Pal: I thought you weren’t supposed to eat for an hour after taking that medicine.
Me: Grapes aren’t food. They’re itty bitty water balloons.
Thought for the day:
Shouldn’t you really have more than one thought each day?
a fool and his money are hey new iphone
I may eat animals, but at least I wait until they’re DEAD.
Plants are ALIVE, vegans.
You disgust me.
If by speaking Spanish you mean speaking in English but slower and louder, then yes, I speak Spanish.
I wasn’t planning on going for a run, but I had scissors.
who is Godzilla’s least favorite relative? his MOTHRA-IN-LAW
Jingling your keys in front of a crying baby is a great way to distract them while you steal their wallet
Wife: “If I die first, I want you to remarry.”
Me: “Wow. Do you really hate me that much?”
Life of an Editor:
I just sat here for a good minute or so going, “Goatfully? That can’t be it. What’s the word I’m looking for? STOP saying ‘goatfully,’ brain!”
It was “sheepishly,” folks.
Dad: My head hurts, it feels like wrongdad.
Son: What’s wrongdad?
Dad: I told you, my head hurts.
Son: This is why mom left.
H: The house is empty, why don’t you go and slip into something more comfortable?
Me: great idea *comes back wearing fuzzy penguin pajamas*
Her: Men are lucky. You just get to wake up & be hot.
Me: Not true. I still have to put my contacts in so I can see how hot I look.
H: …
I’m not saying I don’t miss my kids while I’m at work but it’s nice knowing with absolute certainty that for the eight hours I’m there no one will try to follow me into the bathroom.
If you’ve ever wondered if your drunk Uncle would make a good President you aren’t wondering anymore.
“The name’s And The Giant Peach. James And The Giant Peach.”

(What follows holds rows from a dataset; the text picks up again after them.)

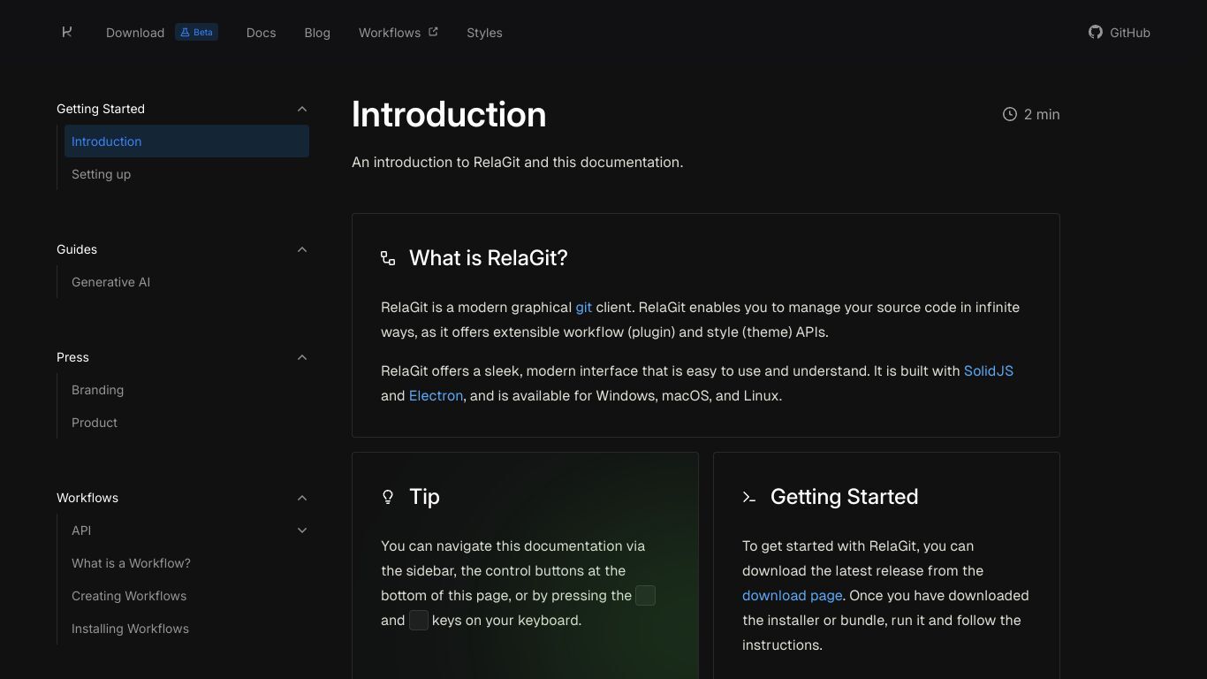
Task: Collapse the Press sidebar section
Action: tap(302, 357)
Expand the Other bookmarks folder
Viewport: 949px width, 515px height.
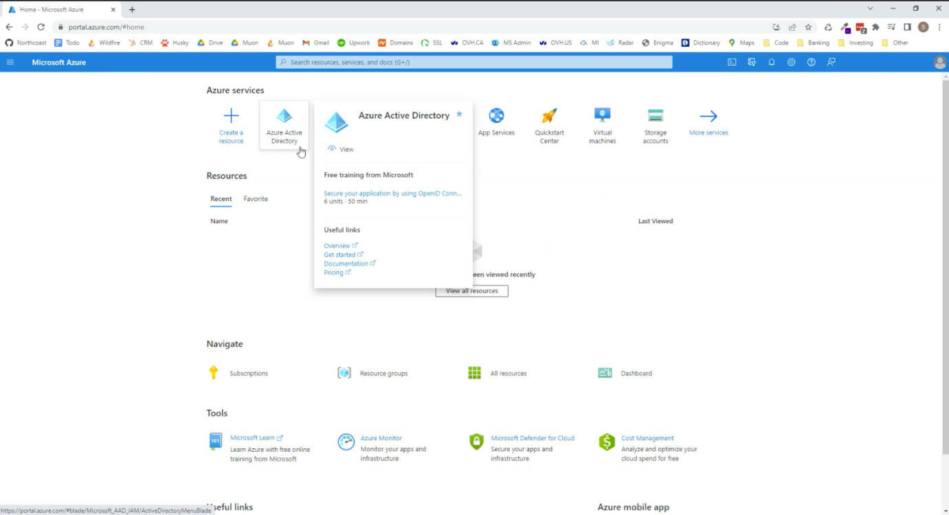[897, 43]
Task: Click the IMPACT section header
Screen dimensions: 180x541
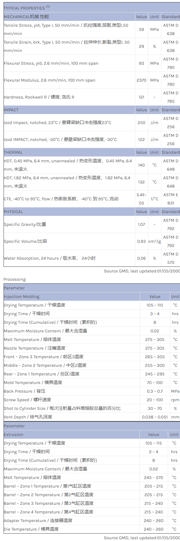Action: click(x=11, y=110)
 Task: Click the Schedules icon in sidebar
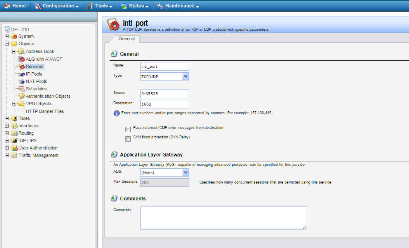22,89
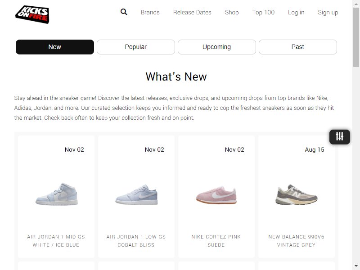Open the Top 100 list

point(263,13)
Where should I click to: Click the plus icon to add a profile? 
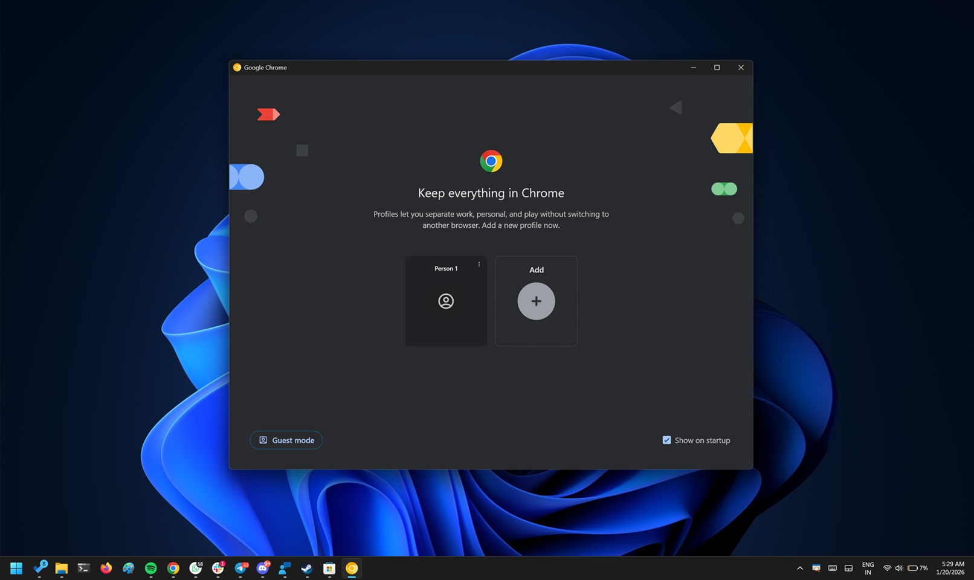(536, 301)
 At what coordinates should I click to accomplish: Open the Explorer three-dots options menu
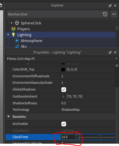pos(114,14)
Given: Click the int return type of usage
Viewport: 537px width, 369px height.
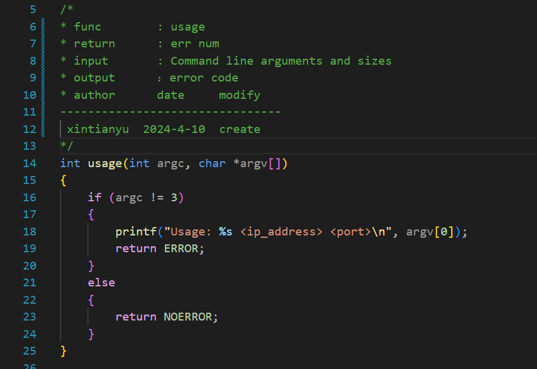Looking at the screenshot, I should pyautogui.click(x=70, y=163).
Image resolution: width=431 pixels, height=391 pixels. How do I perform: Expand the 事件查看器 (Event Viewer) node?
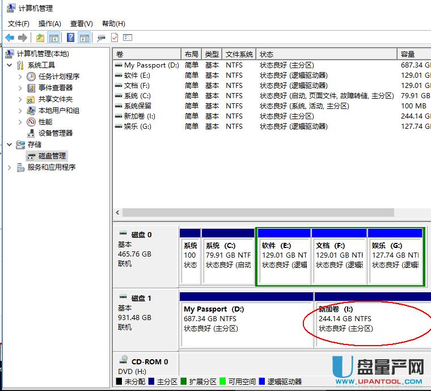(20, 87)
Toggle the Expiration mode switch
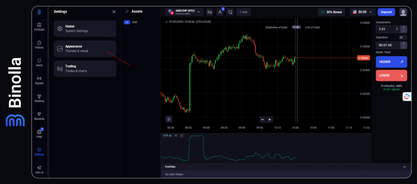417x184 pixels. coord(403,37)
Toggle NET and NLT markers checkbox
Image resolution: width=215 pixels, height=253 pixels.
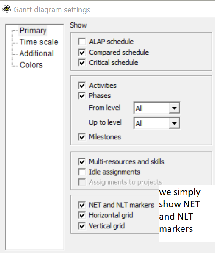82,205
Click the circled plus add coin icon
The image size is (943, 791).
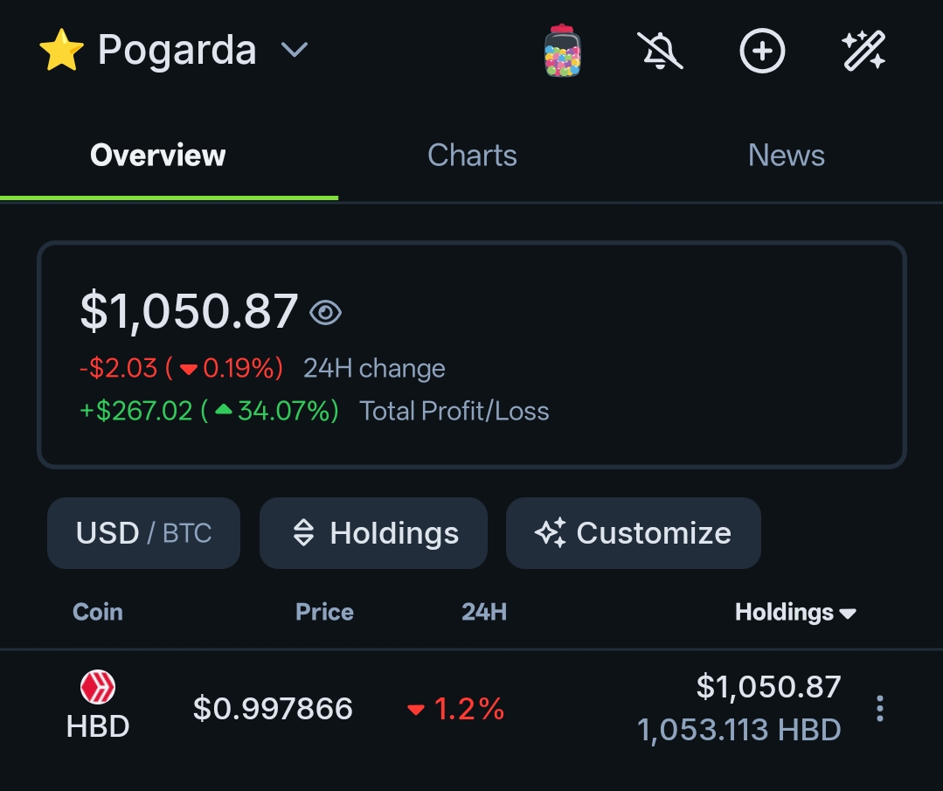pyautogui.click(x=762, y=51)
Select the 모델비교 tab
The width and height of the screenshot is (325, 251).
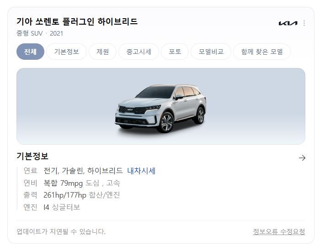[x=211, y=52]
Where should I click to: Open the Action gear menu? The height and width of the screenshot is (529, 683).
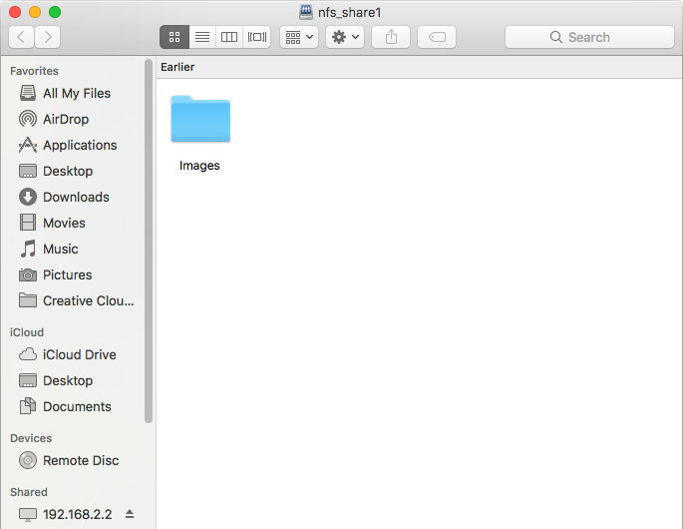[345, 37]
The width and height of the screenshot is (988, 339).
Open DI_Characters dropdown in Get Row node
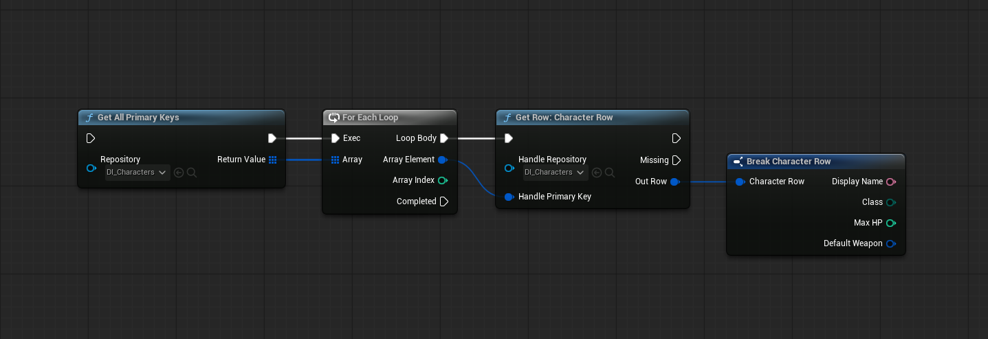tap(556, 173)
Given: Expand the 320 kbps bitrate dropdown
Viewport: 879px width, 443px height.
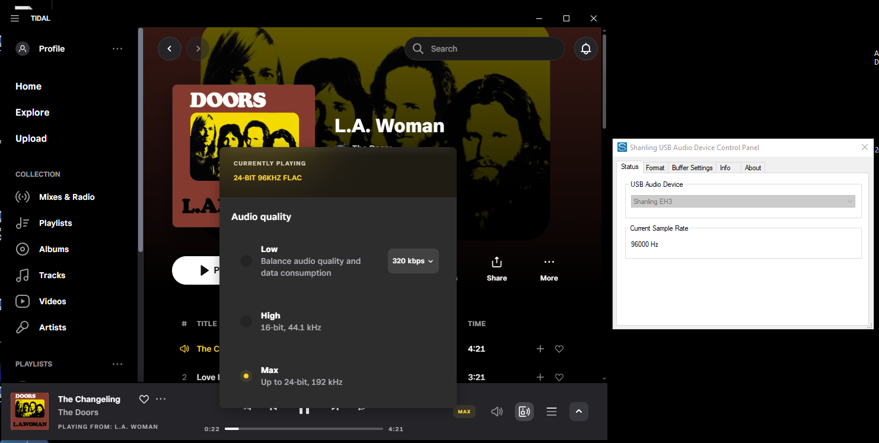Looking at the screenshot, I should coord(413,261).
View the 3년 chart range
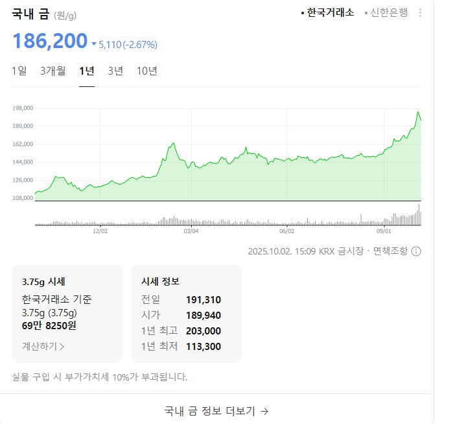Image resolution: width=455 pixels, height=424 pixels. [115, 71]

toddler *walks by with a hammer*
me: What are you gonna make?
toddler: Noise
Money issues can seem overwhelming until you break it down and realize all you need to do is bring in a million times more per day. See? No problem.
[God Creating Dads]
God: Ah, yes. Think I’m done
Dads: Hi Done, we’re Dads!
God:
Dads:
God: *creates the adjustable thermostat*
Don’t wait for later to eat the cake. Do it now, before another mammal of your household finds it
Friend 1: Can you babysit on sa..
Me: Sorry I’m busyFriend 2: Can you feed my cat while I’m on vac..
*knock knock*
Me: IT’S ME I’M OUTSIDE
My friend uses ‘supossebly’ and I never correct her. I like her irregardless.
it’s date night again and the other dried fruits are miffed
They say a lot of people put their birth year in their email address. In other news, there are a lot of men born in ’69.
I told my son, age 11, to clean his room. He’s 22 now. Will it ever happen?
I could tell my parents truly loved me as a child. My bath toys were a toaster, radio and a blow dyer.
Egyptologist 1: *carefully brushing away dust from the cartouche on sandstone*
Egyptologist 2: What’s it say?
Egyptologist 1: *Studying hieroglyphics* It says, “Your third most used gif is how you really feel about Ramesses III”.
people who ask you to take your shoes off before you come inside just want to use your socks to clean their floors as you walk. don’t fall for their trap. don’t be a mop.